REQUIRED TASK:
Reproduce each of the following records line for line, with no changes.

THE RECORDS:

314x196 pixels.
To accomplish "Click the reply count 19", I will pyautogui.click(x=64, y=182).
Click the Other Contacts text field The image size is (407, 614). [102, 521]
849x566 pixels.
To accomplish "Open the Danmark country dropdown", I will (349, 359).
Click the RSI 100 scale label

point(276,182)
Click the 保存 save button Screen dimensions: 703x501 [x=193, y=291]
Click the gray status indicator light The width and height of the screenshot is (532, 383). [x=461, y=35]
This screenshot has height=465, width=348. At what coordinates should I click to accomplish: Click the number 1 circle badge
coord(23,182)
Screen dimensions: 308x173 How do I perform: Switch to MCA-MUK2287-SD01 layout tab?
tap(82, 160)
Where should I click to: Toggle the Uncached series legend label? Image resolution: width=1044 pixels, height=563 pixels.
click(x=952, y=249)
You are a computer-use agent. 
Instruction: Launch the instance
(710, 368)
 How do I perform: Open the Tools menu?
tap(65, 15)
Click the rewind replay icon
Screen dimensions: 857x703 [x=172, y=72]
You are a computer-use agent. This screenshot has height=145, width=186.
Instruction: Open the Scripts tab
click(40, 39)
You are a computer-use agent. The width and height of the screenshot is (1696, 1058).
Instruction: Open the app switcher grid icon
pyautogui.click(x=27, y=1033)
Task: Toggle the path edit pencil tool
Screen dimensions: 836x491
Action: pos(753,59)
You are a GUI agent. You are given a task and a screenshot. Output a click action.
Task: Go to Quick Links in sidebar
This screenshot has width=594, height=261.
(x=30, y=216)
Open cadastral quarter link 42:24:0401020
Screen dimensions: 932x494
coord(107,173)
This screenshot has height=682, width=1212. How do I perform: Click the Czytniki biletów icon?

FINAL RESULT:
314x196 pixels.
To accomplish "Click the reply count 19", I will pyautogui.click(x=64, y=182).
Click the Other Contacts text field The image size is (407, 614). [102, 521]
849x566 pixels.
To accomplish "Open the Danmark country dropdown", I will (349, 359).
Click the RSI 100 scale label

point(276,182)
Click the 保存 save button Screen dimensions: 703x501 [x=193, y=291]
Click the gray status indicator light The width and height of the screenshot is (532, 383). [x=461, y=35]
This screenshot has height=465, width=348. At what coordinates should I click to accomplish: Click the number 1 circle badge
coord(23,182)
Screen dimensions: 308x173 How do I perform: Switch to MCA-MUK2287-SD01 layout tab?
tap(82, 160)
Where should I click to: Toggle the Uncached series legend label? Image resolution: width=1044 pixels, height=563 pixels.
click(x=952, y=249)
You are a computer-use agent. 
Instruction: Launch the instance
(710, 368)
 How do I perform: Open the Tools menu?
tap(65, 15)
Click the rewind replay icon
Screen dimensions: 857x703 [x=172, y=72]
You are a computer-use agent. This screenshot has height=145, width=186.
Instruction: Open the Scripts tab
click(40, 39)
You are a computer-use agent. The width and height of the screenshot is (1696, 1058).
Instruction: Open the app switcher grid icon
pyautogui.click(x=27, y=1033)
Task: Toggle the path edit pencil tool
Screen dimensions: 836x491
Action: pos(753,59)
You are a GUI agent. You are given a task and a screenshot. Output a click action.
Task: Go to Quick Links in sidebar
This screenshot has width=594, height=261.
(x=30, y=216)
Open cadastral quarter link 42:24:0401020
Screen dimensions: 932x494
coord(107,173)
This screenshot has height=682, width=1212. How do I perform: Click the Czytniki biletów icon?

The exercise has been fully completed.